[PROBLEM REQUIREMENTS]:
Return each record unchanged and drop the images.

** GIVEN DATA follows **

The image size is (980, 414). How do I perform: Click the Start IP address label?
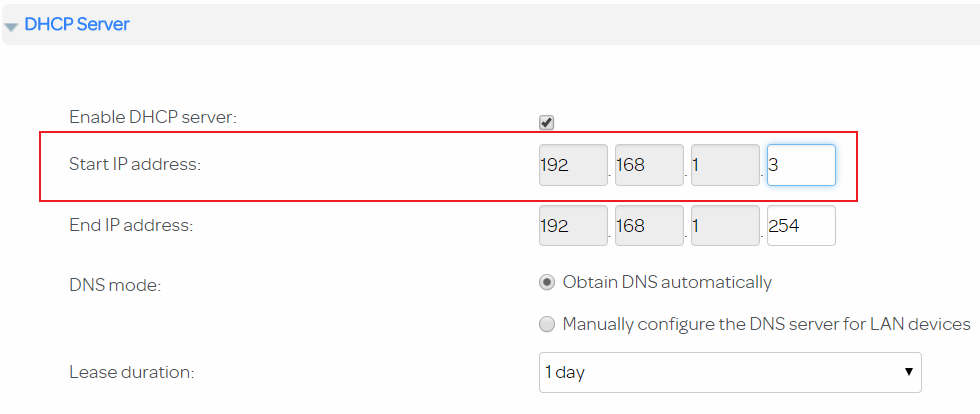pyautogui.click(x=135, y=164)
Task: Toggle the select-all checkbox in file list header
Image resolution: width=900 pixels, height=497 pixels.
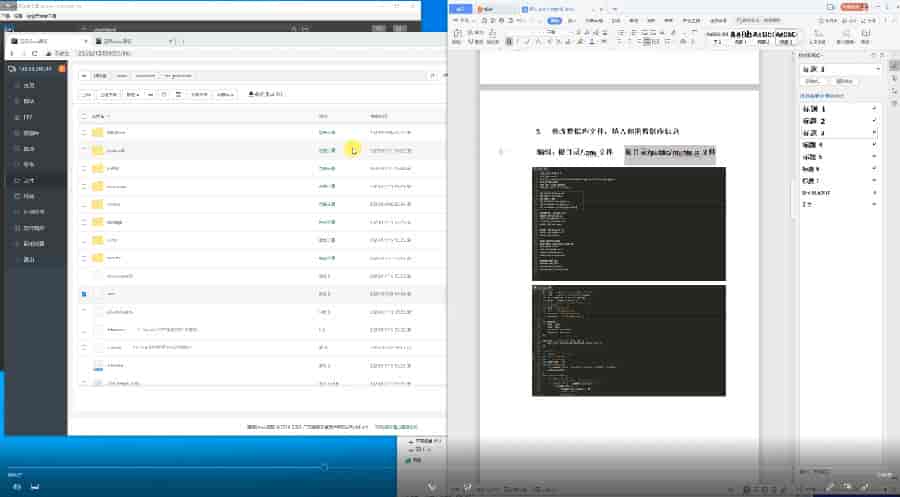Action: [84, 116]
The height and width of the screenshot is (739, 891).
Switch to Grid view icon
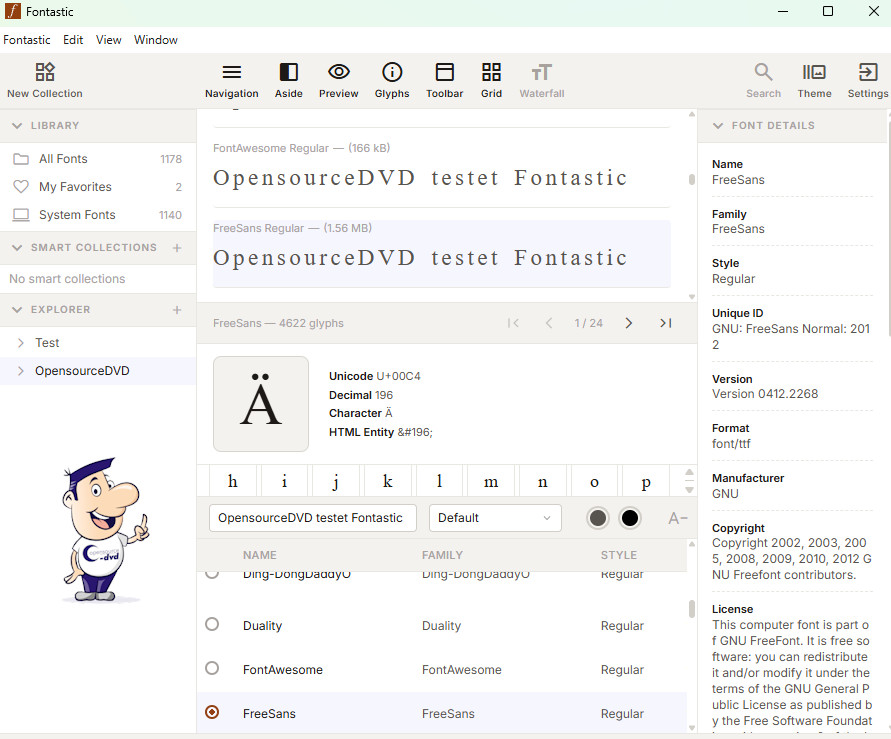(491, 72)
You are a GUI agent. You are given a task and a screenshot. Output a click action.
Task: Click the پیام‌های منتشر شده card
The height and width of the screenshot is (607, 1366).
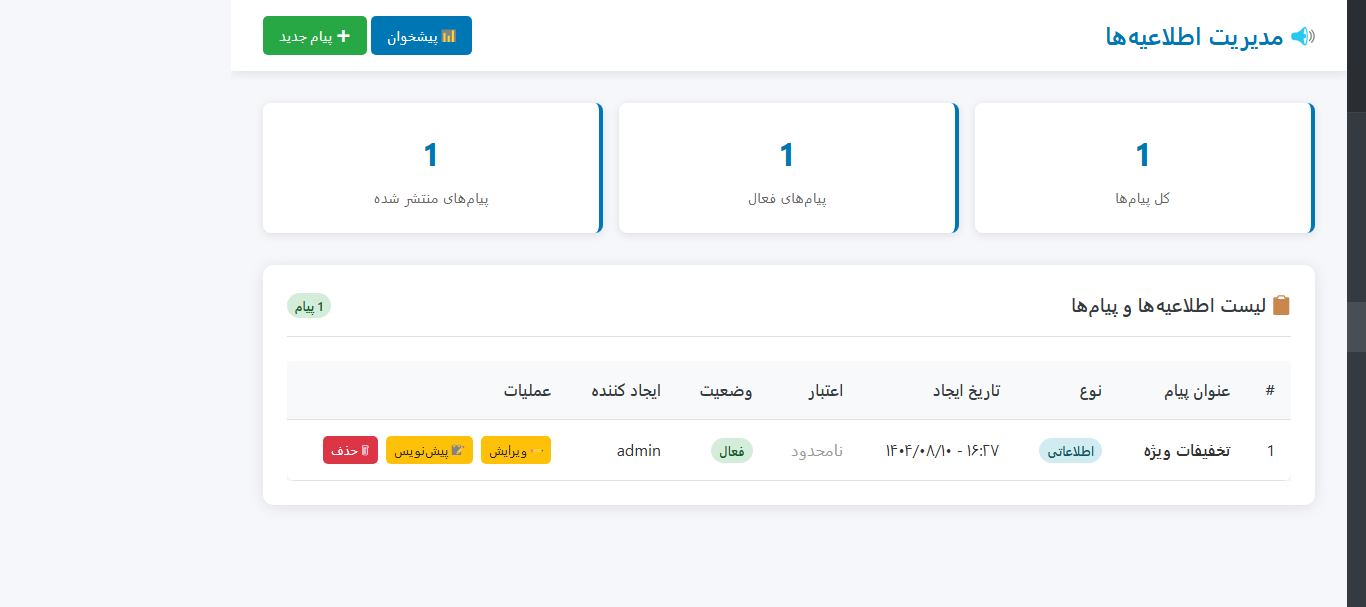[431, 168]
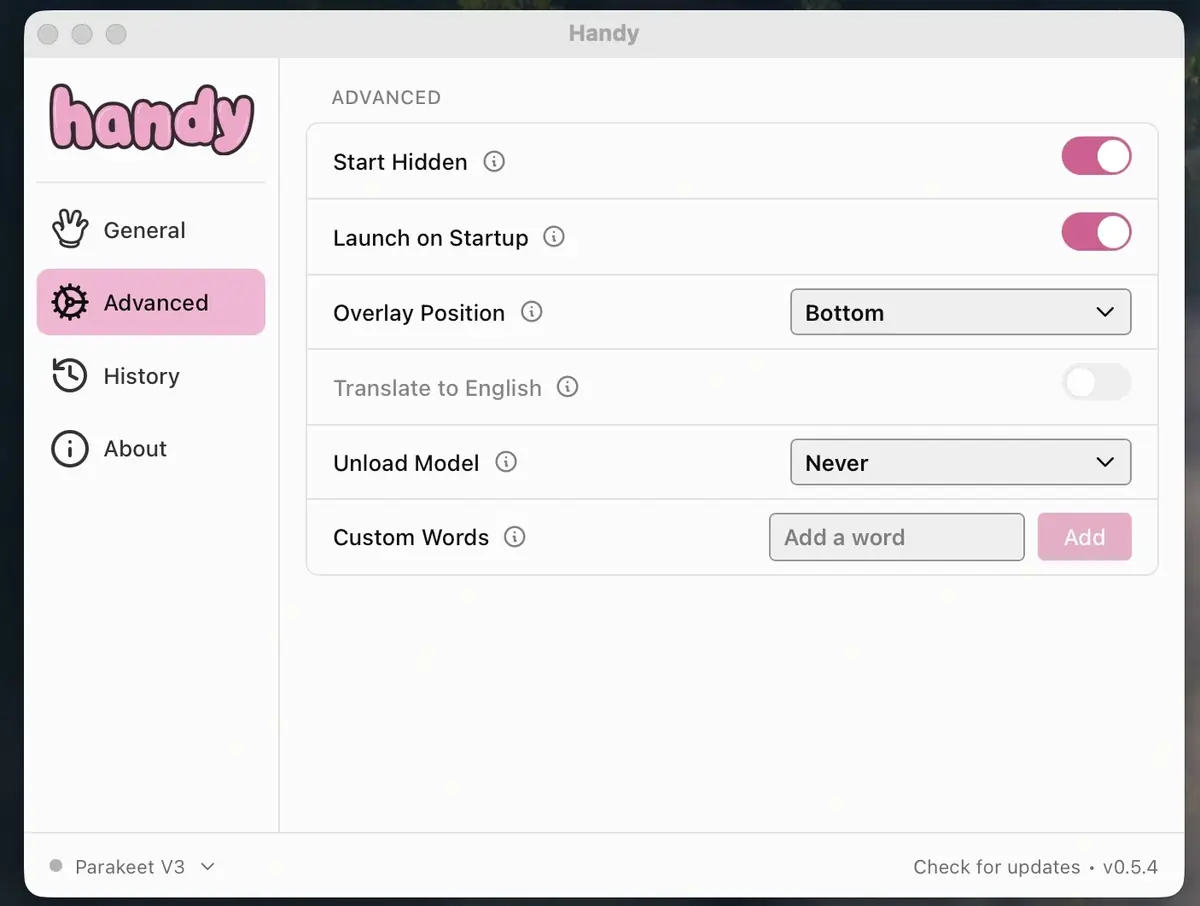
Task: Click Check for updates
Action: click(x=996, y=866)
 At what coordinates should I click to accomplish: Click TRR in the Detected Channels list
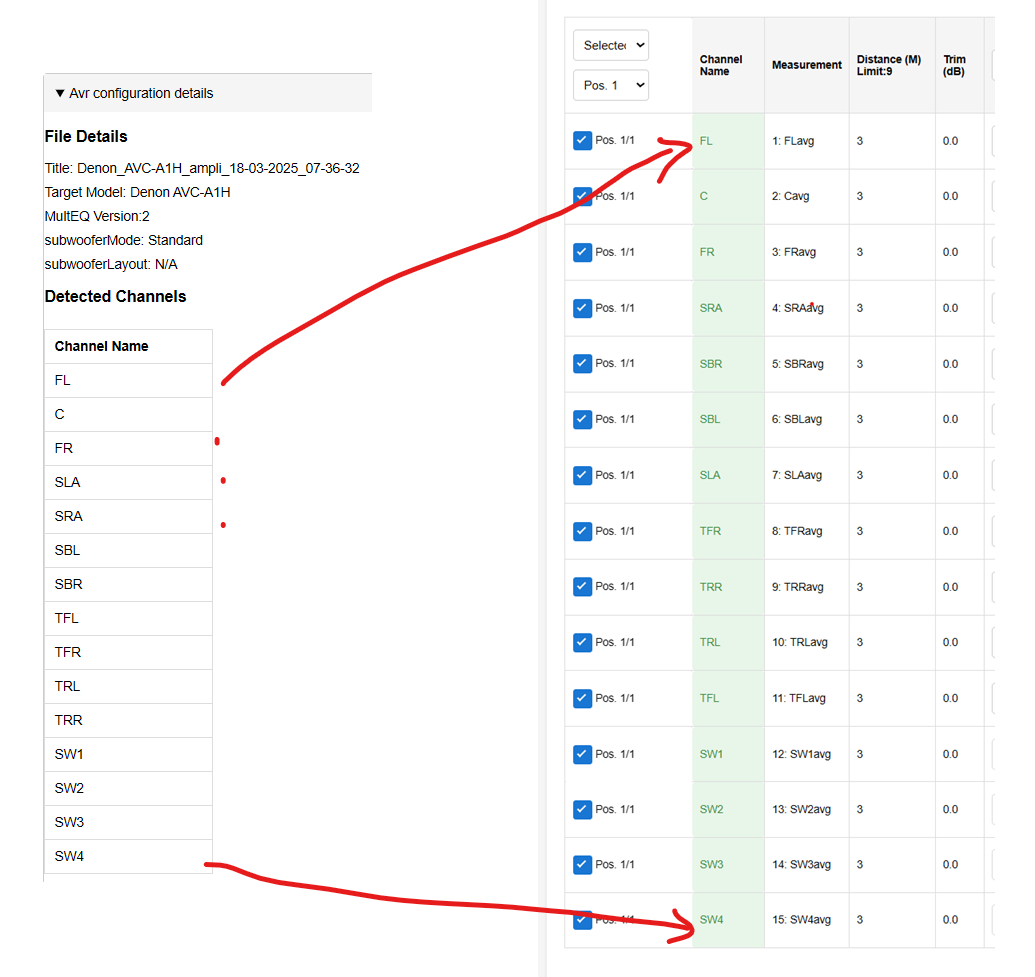[x=69, y=720]
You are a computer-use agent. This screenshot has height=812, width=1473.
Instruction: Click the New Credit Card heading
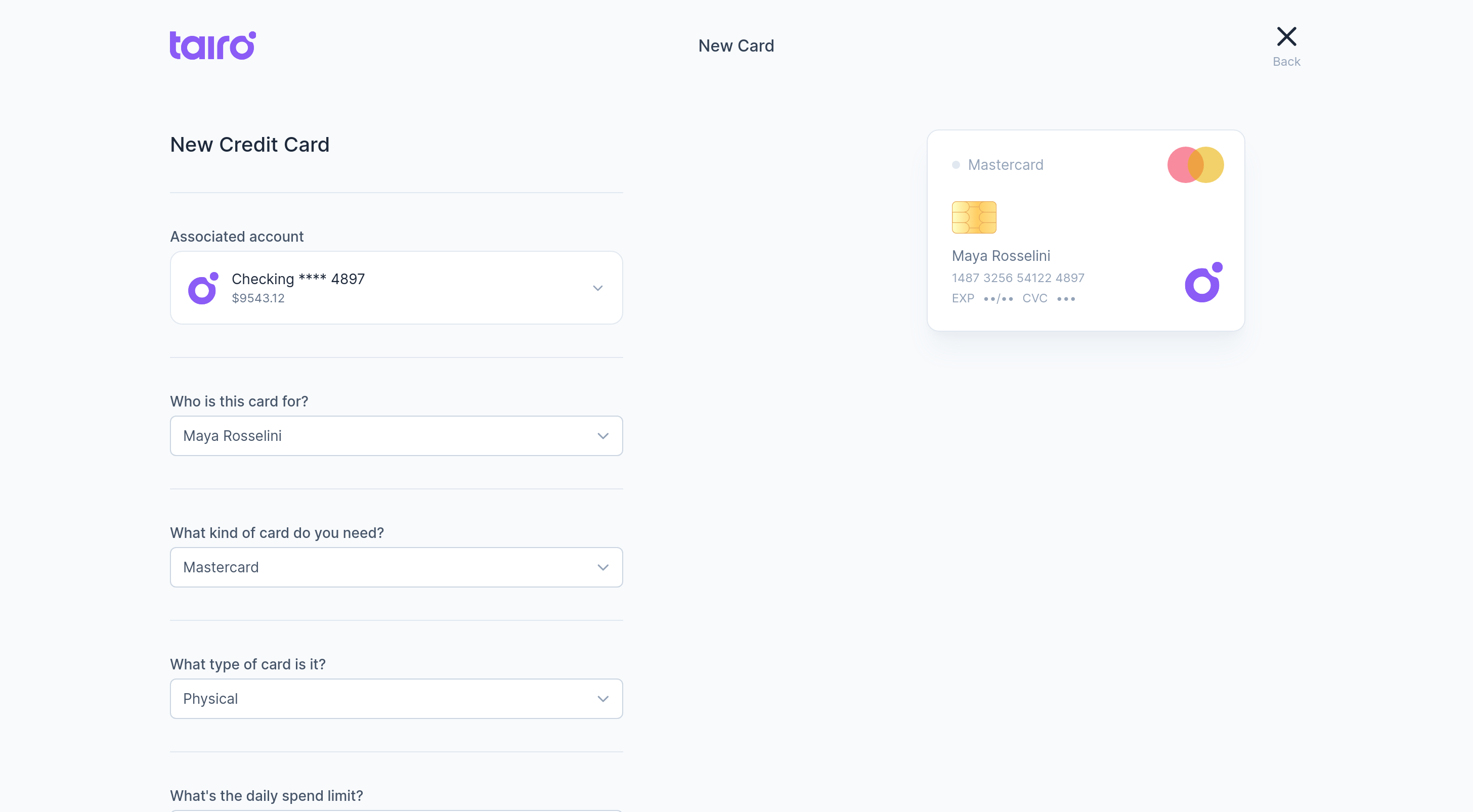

** End of GIVEN DATA **

[SOLUTION FOR THIS EXERCISE]:
The image size is (980, 414). How do I perform: Click the Start IP address label?
pyautogui.click(x=135, y=164)
Task: Toggle the select-all checkbox in file list header
Image resolution: width=900 pixels, height=497 pixels.
Action: [84, 116]
The height and width of the screenshot is (739, 891).
Switch to Grid view icon
(491, 72)
You are a GUI agent. You are given a task and a screenshot. Output a click action.
Task: Click the پیام‌های منتشر شده card
The height and width of the screenshot is (607, 1366).
[431, 168]
Task: Click Check for updates
Action: click(x=996, y=866)
 At what coordinates should I click to accomplish: Click TRR in the Detected Channels list
[x=69, y=720]
You are a computer-use agent. This screenshot has height=812, width=1473.
Instruction: Click the New Credit Card heading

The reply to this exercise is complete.